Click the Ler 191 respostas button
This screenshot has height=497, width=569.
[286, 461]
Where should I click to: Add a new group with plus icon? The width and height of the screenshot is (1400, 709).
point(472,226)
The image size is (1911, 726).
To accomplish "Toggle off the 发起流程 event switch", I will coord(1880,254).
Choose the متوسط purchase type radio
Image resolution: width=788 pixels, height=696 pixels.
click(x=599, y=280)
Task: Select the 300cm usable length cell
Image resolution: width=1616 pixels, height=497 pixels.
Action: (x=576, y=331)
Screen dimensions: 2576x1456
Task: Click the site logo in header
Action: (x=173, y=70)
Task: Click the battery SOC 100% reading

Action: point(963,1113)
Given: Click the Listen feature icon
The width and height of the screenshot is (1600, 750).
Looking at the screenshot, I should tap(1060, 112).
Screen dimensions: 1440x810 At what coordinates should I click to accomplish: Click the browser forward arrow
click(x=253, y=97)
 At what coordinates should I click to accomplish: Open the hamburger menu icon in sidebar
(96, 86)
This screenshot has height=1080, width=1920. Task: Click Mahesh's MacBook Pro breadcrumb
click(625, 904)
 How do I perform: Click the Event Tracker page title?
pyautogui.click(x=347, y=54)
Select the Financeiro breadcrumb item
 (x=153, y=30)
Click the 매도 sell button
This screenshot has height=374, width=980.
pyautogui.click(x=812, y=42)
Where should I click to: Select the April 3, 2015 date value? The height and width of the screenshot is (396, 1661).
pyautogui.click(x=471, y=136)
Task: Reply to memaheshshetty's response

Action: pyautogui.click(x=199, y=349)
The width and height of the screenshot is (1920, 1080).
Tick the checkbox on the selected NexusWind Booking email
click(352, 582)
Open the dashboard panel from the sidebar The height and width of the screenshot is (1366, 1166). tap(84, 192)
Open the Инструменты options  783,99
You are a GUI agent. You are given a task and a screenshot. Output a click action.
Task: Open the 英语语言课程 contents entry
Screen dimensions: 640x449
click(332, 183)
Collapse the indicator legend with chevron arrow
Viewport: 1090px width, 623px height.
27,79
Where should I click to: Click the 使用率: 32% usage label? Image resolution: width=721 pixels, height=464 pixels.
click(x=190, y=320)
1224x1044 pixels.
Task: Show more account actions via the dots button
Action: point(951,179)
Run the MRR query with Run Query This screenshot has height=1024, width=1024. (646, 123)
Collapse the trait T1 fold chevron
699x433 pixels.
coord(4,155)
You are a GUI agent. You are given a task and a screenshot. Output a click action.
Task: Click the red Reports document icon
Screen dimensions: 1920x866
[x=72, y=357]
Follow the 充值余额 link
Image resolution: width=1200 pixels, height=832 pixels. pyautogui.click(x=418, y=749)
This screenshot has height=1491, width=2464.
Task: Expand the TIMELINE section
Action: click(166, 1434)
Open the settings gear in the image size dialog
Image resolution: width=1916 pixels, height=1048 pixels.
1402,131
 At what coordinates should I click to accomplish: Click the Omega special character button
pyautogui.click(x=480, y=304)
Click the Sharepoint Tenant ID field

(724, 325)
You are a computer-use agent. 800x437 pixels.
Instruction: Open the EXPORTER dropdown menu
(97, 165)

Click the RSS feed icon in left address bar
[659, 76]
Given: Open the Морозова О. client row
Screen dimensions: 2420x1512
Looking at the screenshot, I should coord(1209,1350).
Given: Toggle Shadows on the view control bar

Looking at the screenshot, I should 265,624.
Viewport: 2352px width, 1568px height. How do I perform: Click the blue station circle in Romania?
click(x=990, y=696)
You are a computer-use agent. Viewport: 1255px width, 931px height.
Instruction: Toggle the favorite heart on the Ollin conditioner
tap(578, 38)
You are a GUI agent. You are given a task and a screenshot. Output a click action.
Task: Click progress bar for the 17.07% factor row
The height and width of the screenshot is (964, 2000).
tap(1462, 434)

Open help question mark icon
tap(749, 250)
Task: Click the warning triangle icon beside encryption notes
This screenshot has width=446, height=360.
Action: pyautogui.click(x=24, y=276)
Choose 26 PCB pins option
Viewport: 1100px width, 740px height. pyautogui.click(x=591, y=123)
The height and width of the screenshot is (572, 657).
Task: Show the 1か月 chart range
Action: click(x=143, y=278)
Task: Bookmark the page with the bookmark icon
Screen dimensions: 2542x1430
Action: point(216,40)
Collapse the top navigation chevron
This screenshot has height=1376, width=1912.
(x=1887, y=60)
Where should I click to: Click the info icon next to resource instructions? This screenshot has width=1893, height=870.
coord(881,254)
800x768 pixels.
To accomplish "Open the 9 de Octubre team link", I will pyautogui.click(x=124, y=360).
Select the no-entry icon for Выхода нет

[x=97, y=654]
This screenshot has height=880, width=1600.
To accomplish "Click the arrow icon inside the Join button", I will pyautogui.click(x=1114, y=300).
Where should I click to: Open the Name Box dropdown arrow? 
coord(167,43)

◆ Exercise objective ◆
Starting at the first line of the material and ending at the line containing "pyautogui.click(x=812, y=42)", express those lines as a JSON list of strings, one string per line. Leave out any blank lines.

◆ Exercise result ◆
[
  "Click the Ler 191 respostas button",
  "This screenshot has height=497, width=569.",
  "[286, 461]",
  "Where should I click to: Add a new group with plus icon? The width and height of the screenshot is (1400, 709).",
  "point(472,226)",
  "The image size is (1911, 726).",
  "To accomplish \"Toggle off the 发起流程 event switch\", I will coord(1880,254).",
  "Choose the متوسط purchase type radio",
  "Image resolution: width=788 pixels, height=696 pixels.",
  "click(x=599, y=280)",
  "Task: Select the 300cm usable length cell",
  "Image resolution: width=1616 pixels, height=497 pixels.",
  "Action: (x=576, y=331)",
  "Screen dimensions: 2576x1456",
  "Task: Click the site logo in header",
  "Action: (x=173, y=70)",
  "Task: Click the battery SOC 100% reading",
  "Action: point(963,1113)",
  "Given: Click the Listen feature icon",
  "The width and height of the screenshot is (1600, 750).",
  "Looking at the screenshot, I should tap(1060, 112).",
  "Screen dimensions: 1440x810 At what coordinates should I click to accomplish: Click the browser forward arrow",
  "click(x=253, y=97)",
  " At what coordinates should I click to accomplish: Open the hamburger menu icon in sidebar",
  "(96, 86)",
  "This screenshot has height=1080, width=1920. Task: Click Mahesh's MacBook Pro breadcrumb",
  "click(625, 904)",
  " How do I perform: Click the Event Tracker page title?",
  "pyautogui.click(x=347, y=54)",
  "Select the Financeiro breadcrumb item",
  " (x=153, y=30)",
  "Click the 매도 sell button",
  "This screenshot has height=374, width=980.",
  "pyautogui.click(x=812, y=42)"
]